Selective serotonin reuptake inhibitors (SSRIs) are a class of antidepressant medication prescribed for treating depression, anxiety disorders and some personality disorders including obsessive-compulsive disorder and eating disorders. These drugs are designed to elevate the level of the neurotransmitter serotonin. A low level of serotonin is one of several neurochemical symptoms of depression. Because serotonin is necessary to metabolize stress hormones, low levels of serotonin often result in anxiety disorders. SSRIs were first thought to be significantly safer than other anti-depressant medications; they were also thought to have fewer and less strong side effects and adverse interactions with other drugs.
There are many side effects associated with SSRIs including but not limited to:
- Changes in or diminished libido
- Weight/appetite fluctuations
- Increased feelings of depression and/or anxiety
Although SSRI's are not considered addictive in the traditional medical sense as opiates or benzodiazepines, sudden discontinuation of the drugs is avoided as it can produce both physical and psychological withdrawal symptoms. The name given to the set of symptoms associated with sudden discontinuation of an SSRI is "SSRI Discontinuation Syndrome." Most physicians recommend a gradual tapering off of these drugs.
In recent years, SSRIs have been in the news quite a bit due to their link to various health problems, most notably, perhaps, birth defects in children born to mothers taking the drugs during pregnancy. Zoloft (generic sertraline), manufactured by Pfizer Incorporated, has been linked to infants being born with persistent pulmonary hypertension (PPHN). According to an article published in the New England Journal of Medicine, research shows that "infants born to mothers who took Zoloft or other SSRIs after the 20th week of pregnancy were six times more likely to have PPHN than infants born to mothers who did not take antidepressants during pregnancy.

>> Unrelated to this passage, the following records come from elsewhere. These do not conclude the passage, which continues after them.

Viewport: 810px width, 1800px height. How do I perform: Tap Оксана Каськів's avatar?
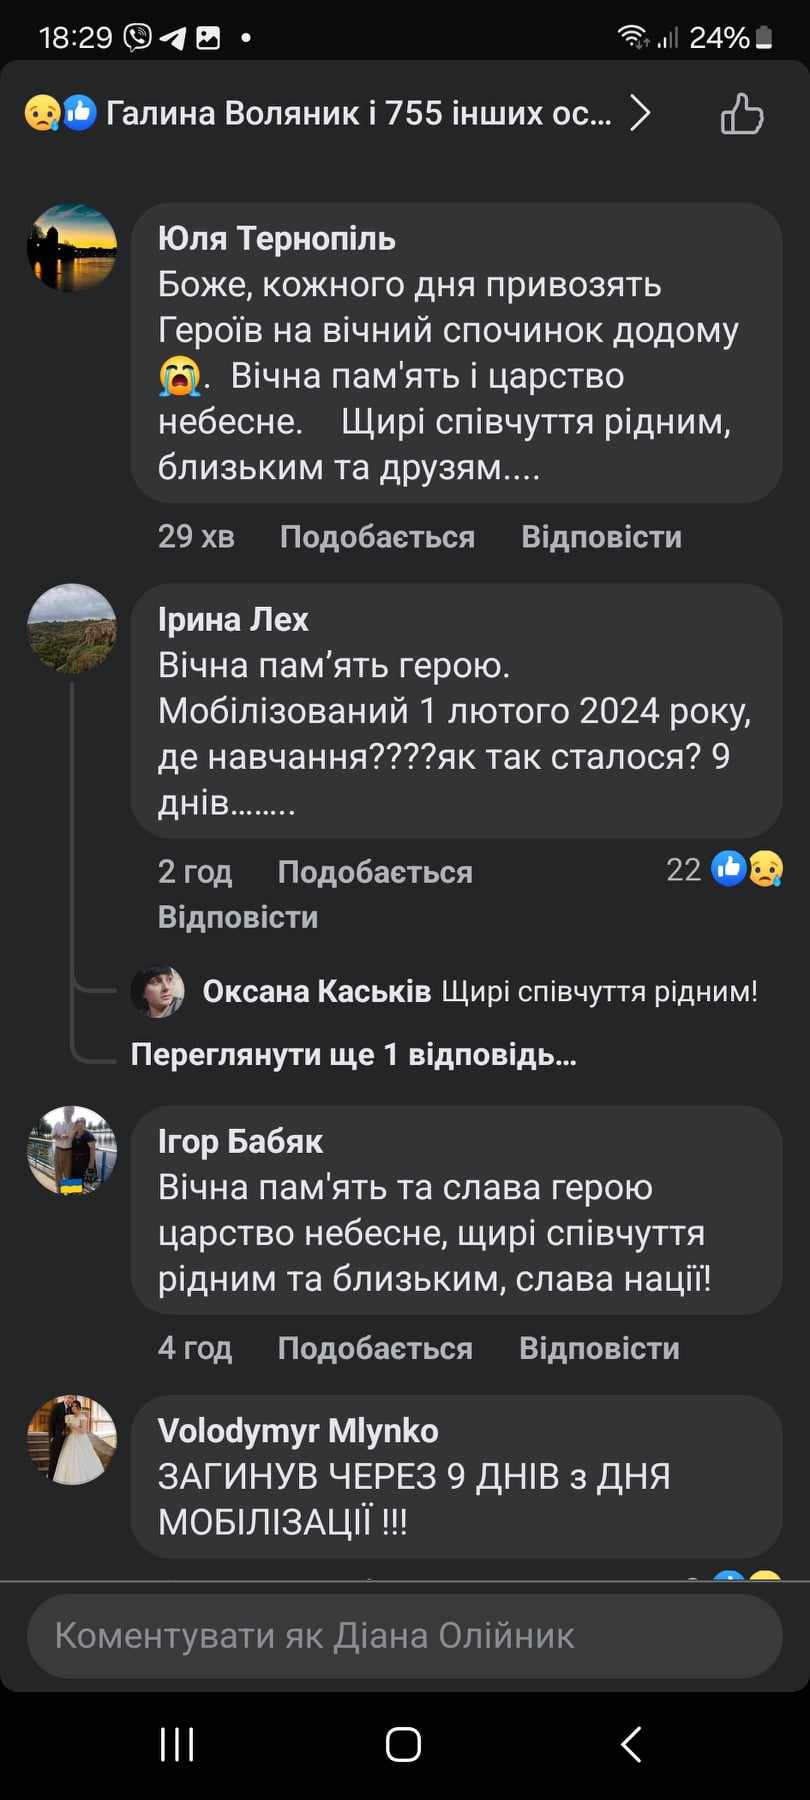157,991
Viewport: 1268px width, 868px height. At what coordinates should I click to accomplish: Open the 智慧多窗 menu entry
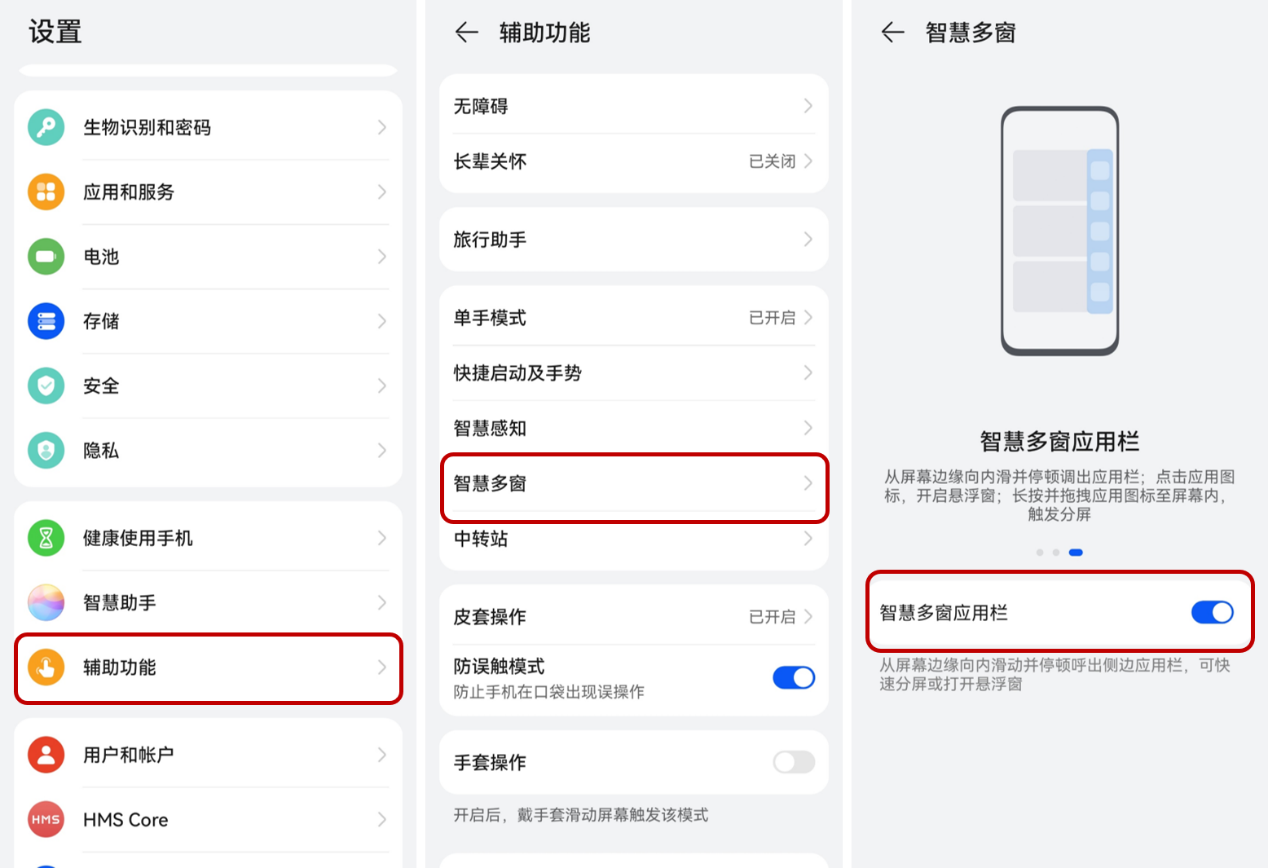tap(634, 484)
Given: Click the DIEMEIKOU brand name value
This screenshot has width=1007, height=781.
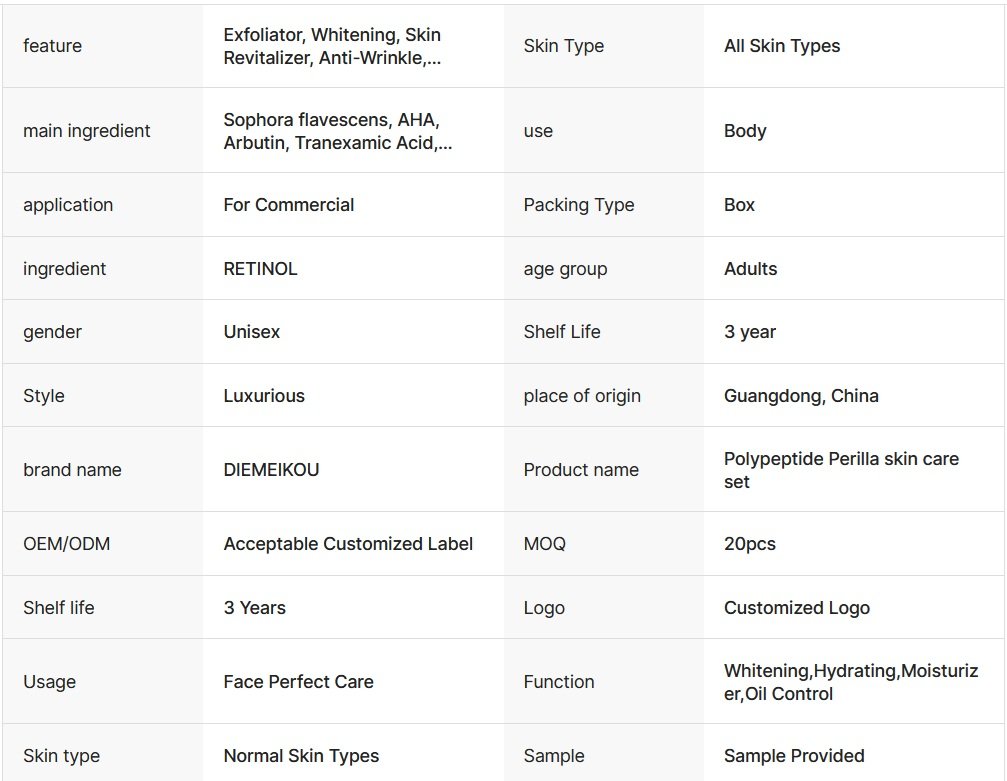Looking at the screenshot, I should coord(271,470).
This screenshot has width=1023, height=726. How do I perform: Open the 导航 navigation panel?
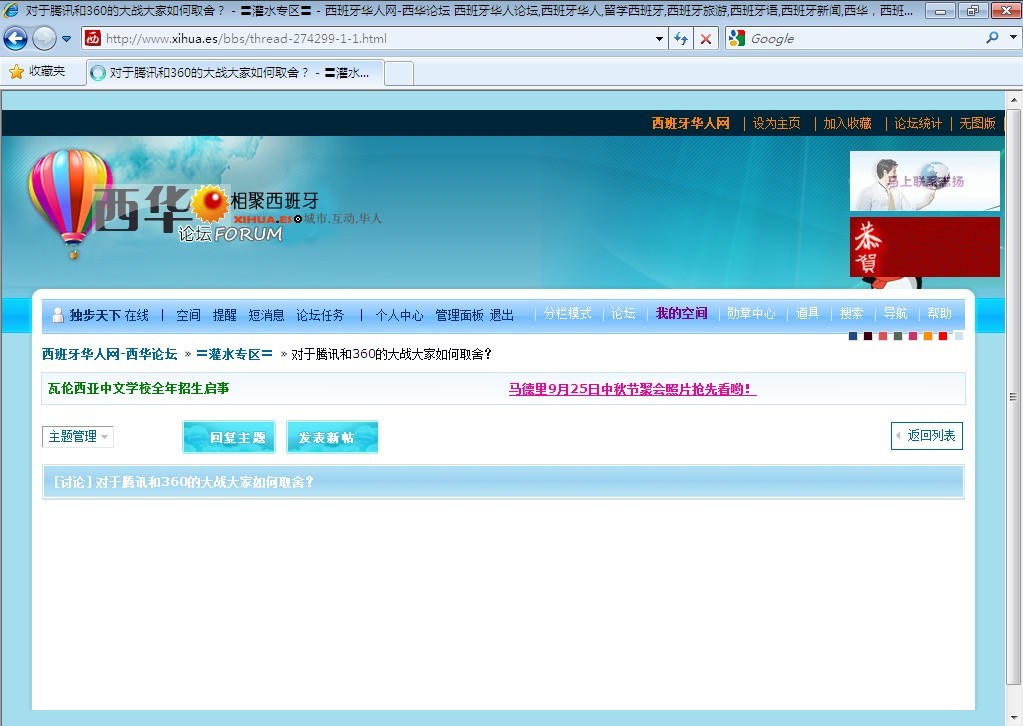tap(894, 313)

Infants born with PPHN have difficulty making the transition from breathing inside the womb to normal breathing after delivery and often require use of a ventilator after birth. Infants of mothers taking Zoloft are often born experiencing withdrawal symptoms including tremors, high-pitched crying, sleep disturbances and gastrointestinal problems. In fact, 13% of 60 newborns exposed to SSRIs showed severe symptoms of withdrawal.
Paxil, generic paroxetine, manufactured by GlaxoSmithKline, has been named in several lawsuits involving suicidal tendencies and suicide attempts in adolescents and teens. One lawsuit alleges that the manufacturer promoted Paxil for use in children yet failed to provide pertinent information regarding its harmful side effects, including increased suicidal behavior.

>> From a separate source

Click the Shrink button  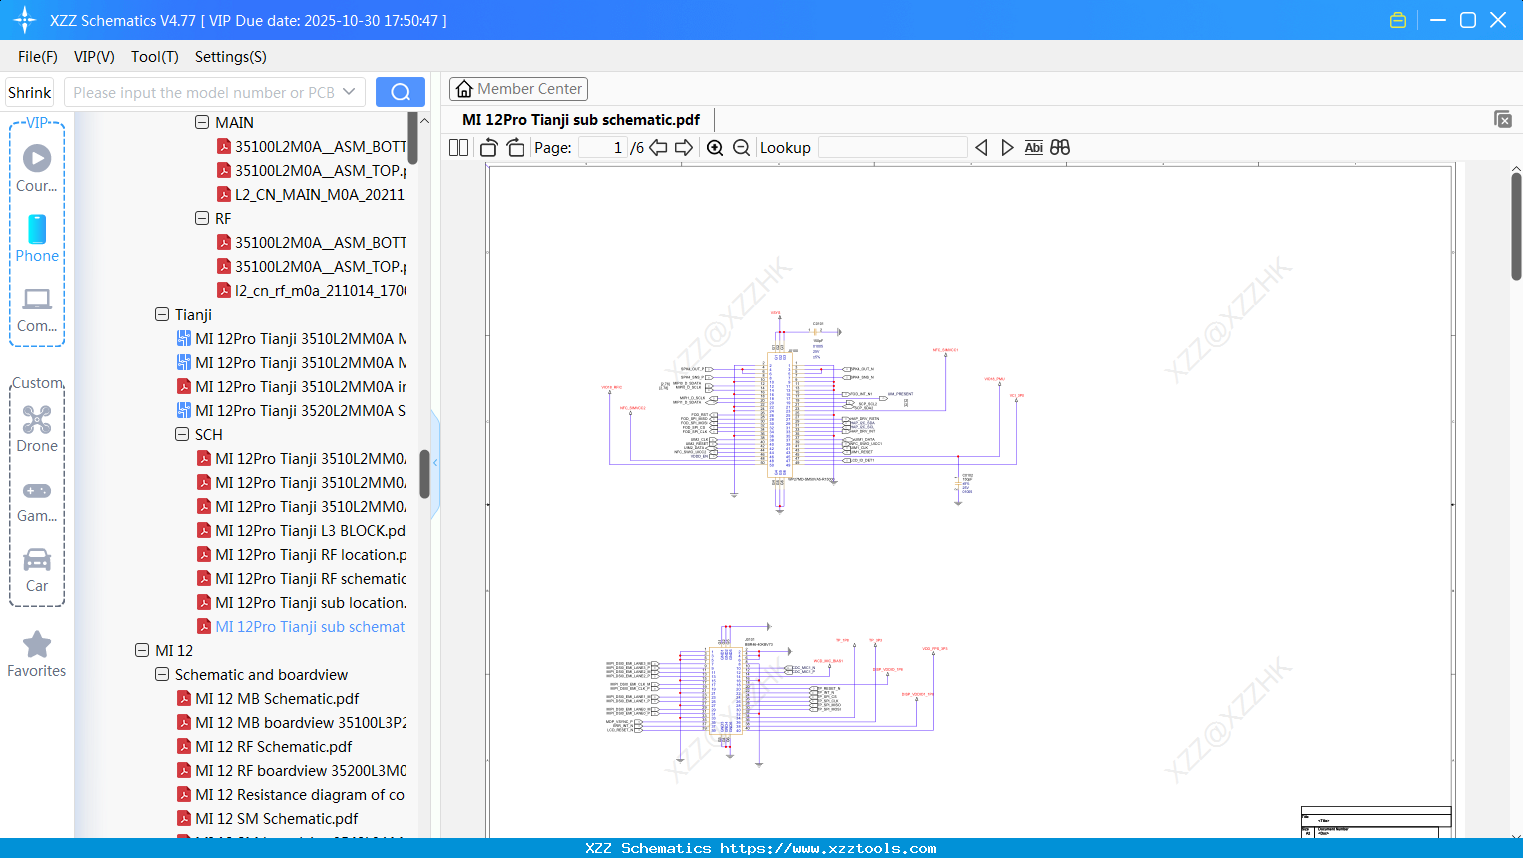29,91
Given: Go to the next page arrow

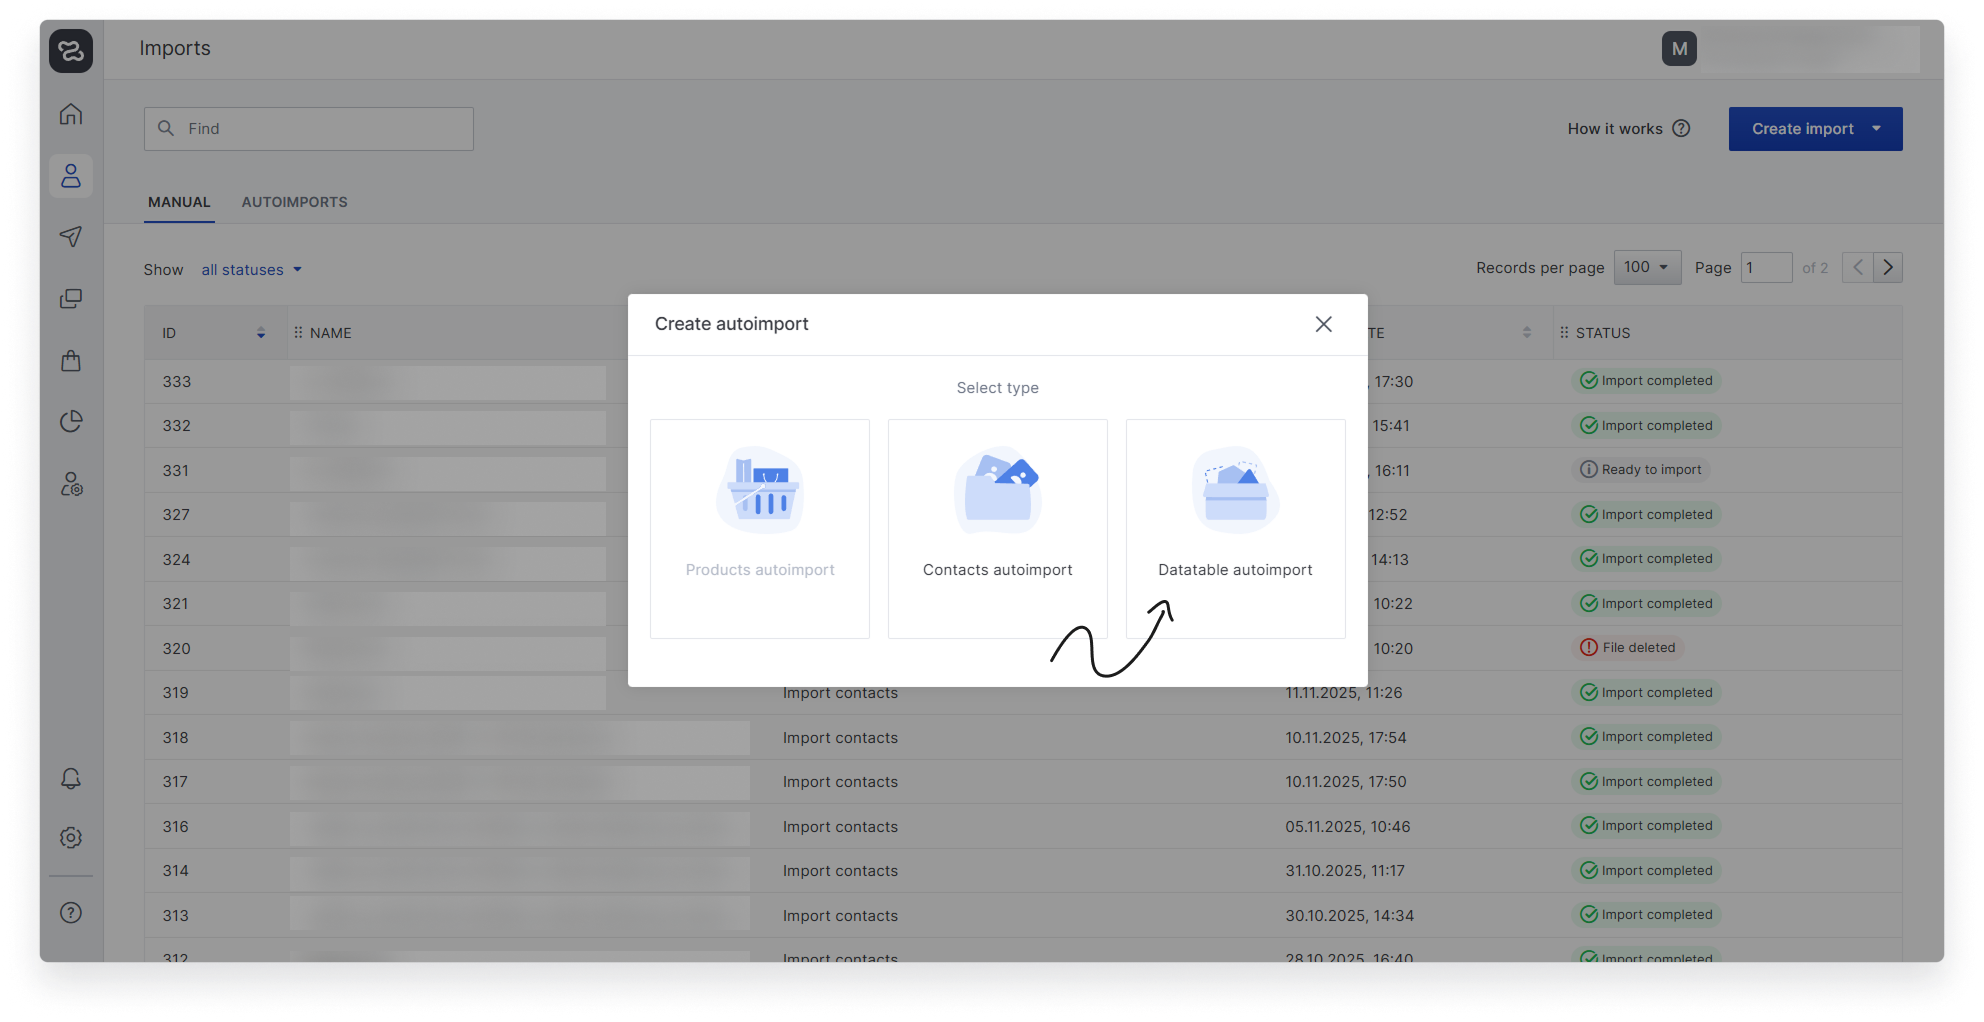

Celexa (generic citalopram), manufactured by Forest Laboratories, Inc., has been associated with coronary birth defects and increased suicidal thinking and behavior of adolescents and teens taking the drug for Major Depressive Disorder (MMD).
Prozac, generic fluoxetine hydrocholoride) is manufactured by Eli Lilly and is prescribed for depression, obsessive-compulsive disorder, panic disorder and premenstrual dysphoric disorder (PMDD). Like other SSRI's Prozac has been known to increase suicidal behavior and thinking in teens being treated for depression.